Top of DATASET EXCERPTS

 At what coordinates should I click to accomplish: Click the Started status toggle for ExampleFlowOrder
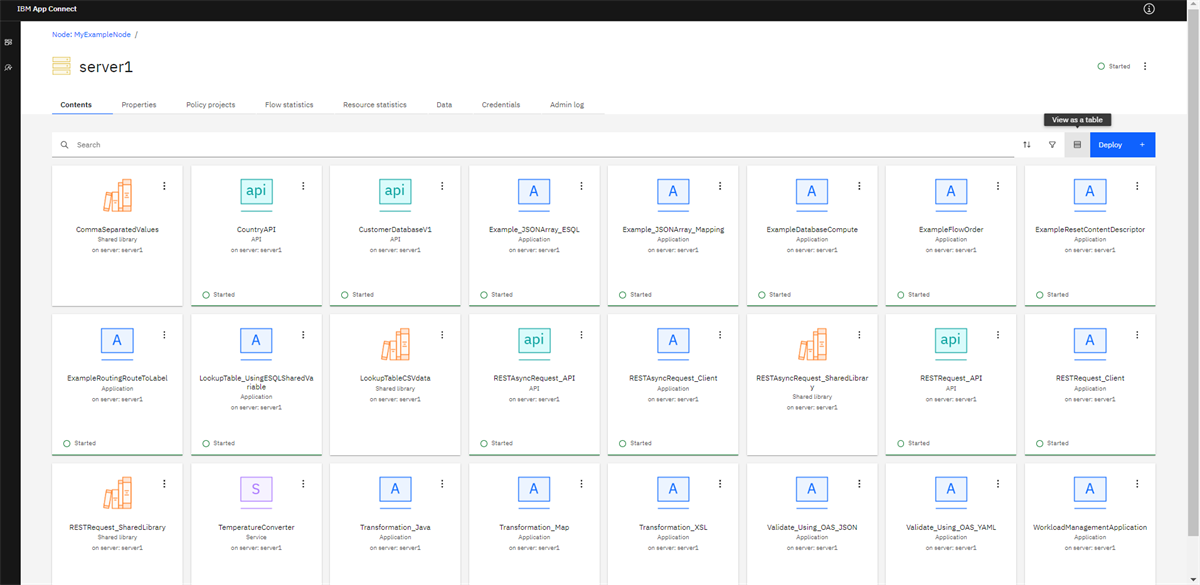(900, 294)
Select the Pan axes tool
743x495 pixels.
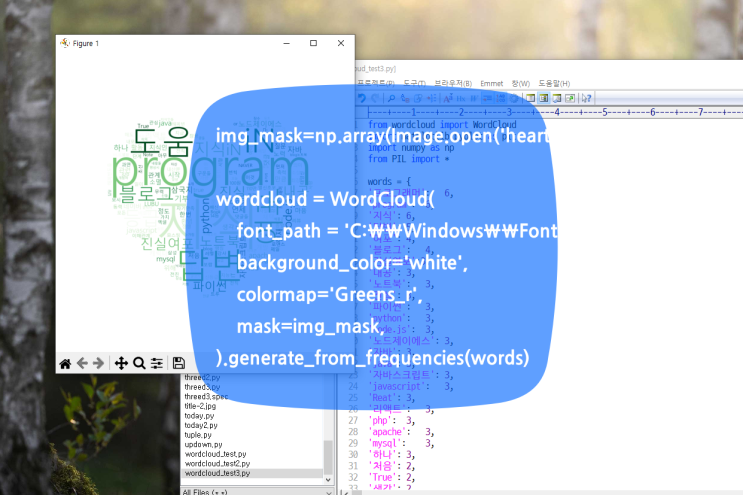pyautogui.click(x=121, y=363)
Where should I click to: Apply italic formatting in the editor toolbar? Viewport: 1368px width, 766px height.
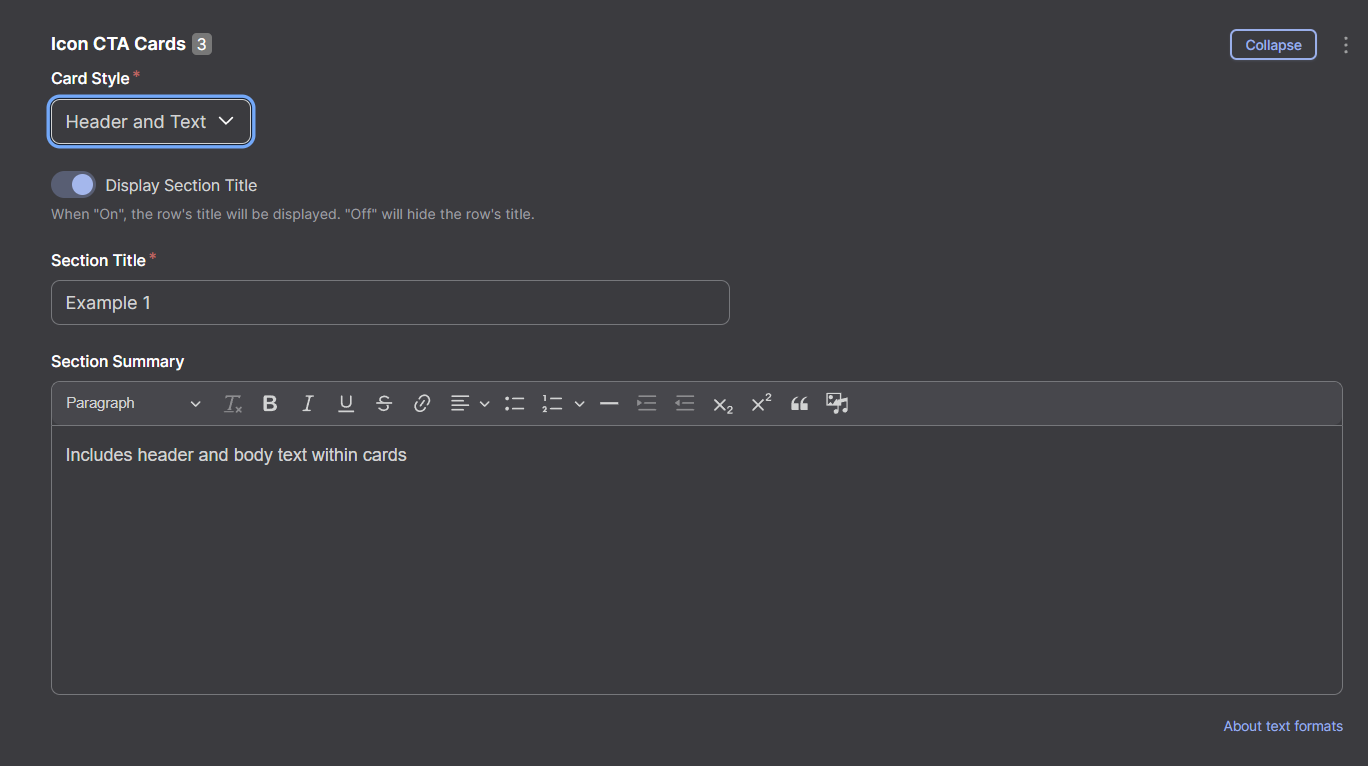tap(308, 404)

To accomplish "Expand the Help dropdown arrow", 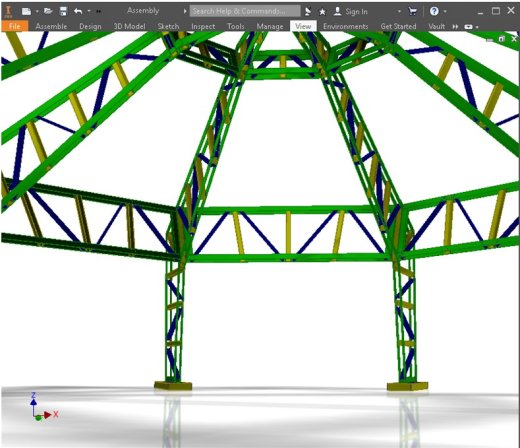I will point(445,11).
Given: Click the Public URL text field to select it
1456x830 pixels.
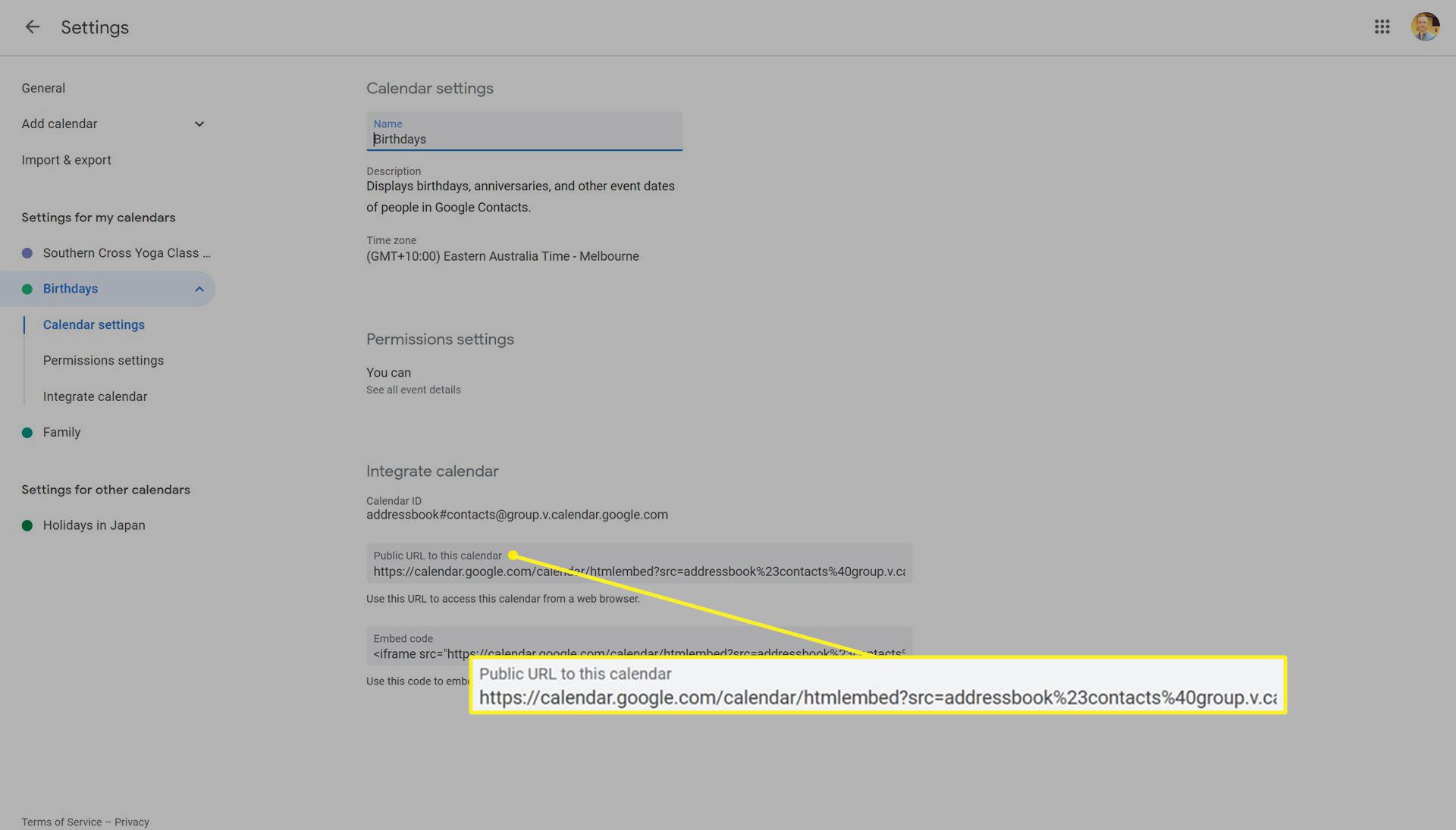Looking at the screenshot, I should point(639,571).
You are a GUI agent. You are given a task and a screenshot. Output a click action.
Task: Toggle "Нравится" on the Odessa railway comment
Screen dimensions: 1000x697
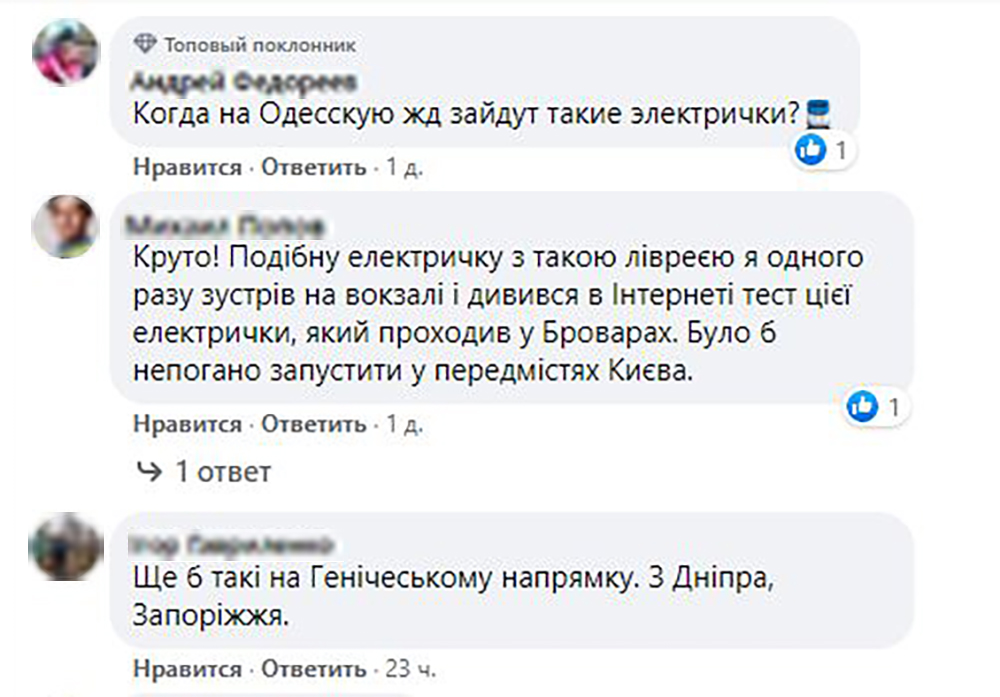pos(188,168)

Bottom of DATASET EXCERPTS

* **ACTIVITY**
Output nothing except the lines from the one containing "Given: Click the" through the final line of the entries, repeated exactly and free of pictures.

* **RESPONSE BELOW**
Given: Click the Public URL text field to select it
1456x830 pixels.
Looking at the screenshot, I should point(639,571).
You are a GUI agent. You are given a task and a screenshot. Output a click action.
Task: Toggle "Нравится" on the Odessa railway comment
Screen dimensions: 1000x697
pos(188,168)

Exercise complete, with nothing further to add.